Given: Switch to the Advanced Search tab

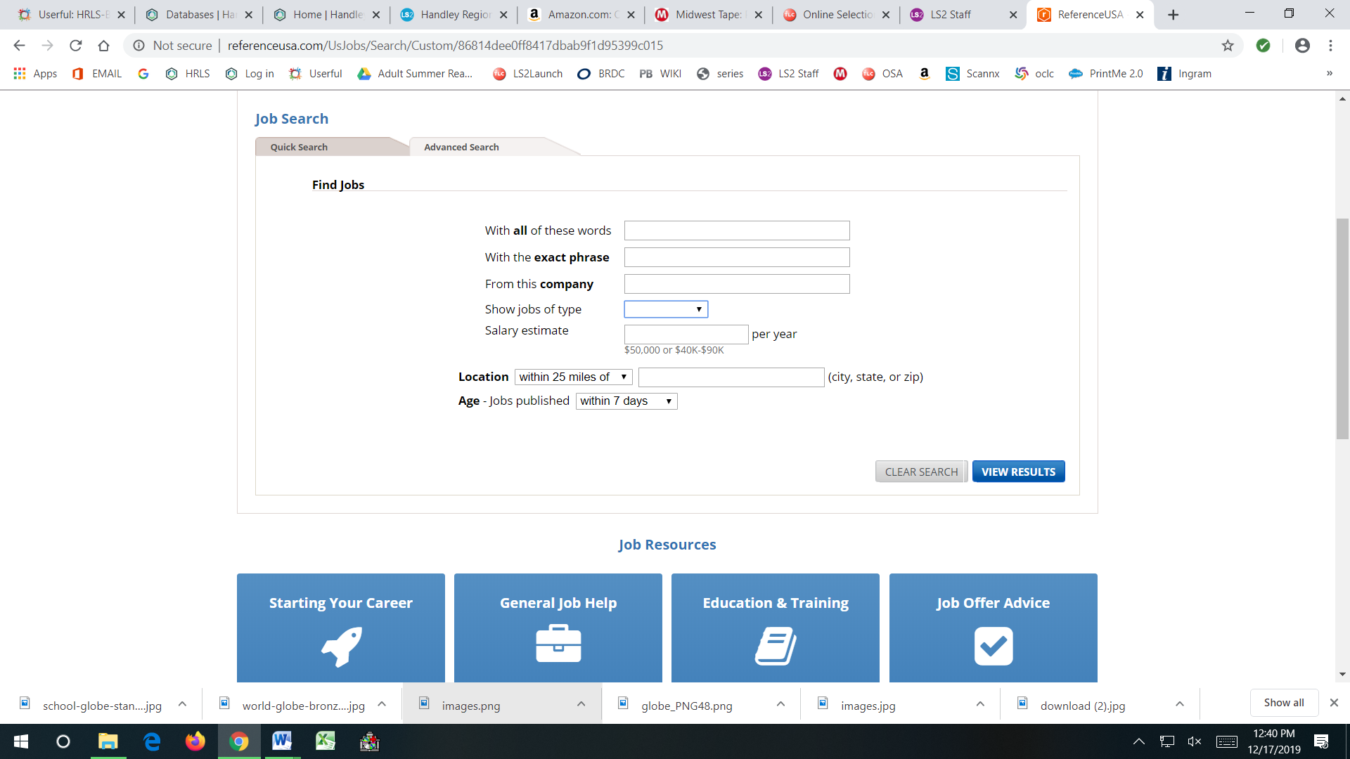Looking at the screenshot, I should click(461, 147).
==
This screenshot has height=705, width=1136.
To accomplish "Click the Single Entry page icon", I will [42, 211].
---
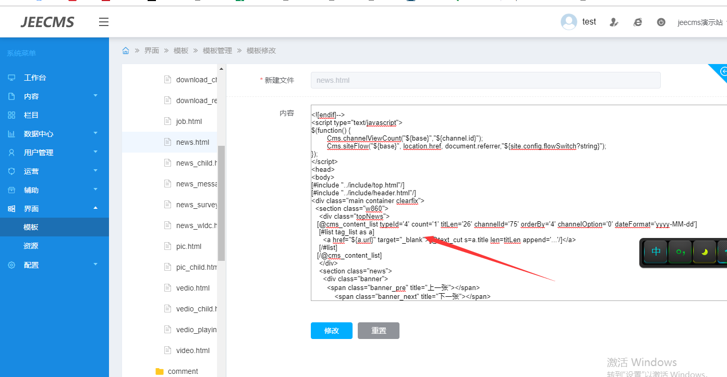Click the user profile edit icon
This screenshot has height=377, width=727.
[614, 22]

WHAT IS EXPECTED>
Please write out the lines from the items above verbatim, starting at the line containing "This screenshot has height=705, width=1136." and ending at the line containing "will [42, 211].", with both of those lines included.

RESPONSE>
This screenshot has height=705, width=1136.
To accomplish "Click the Single Entry page icon", I will [42, 211].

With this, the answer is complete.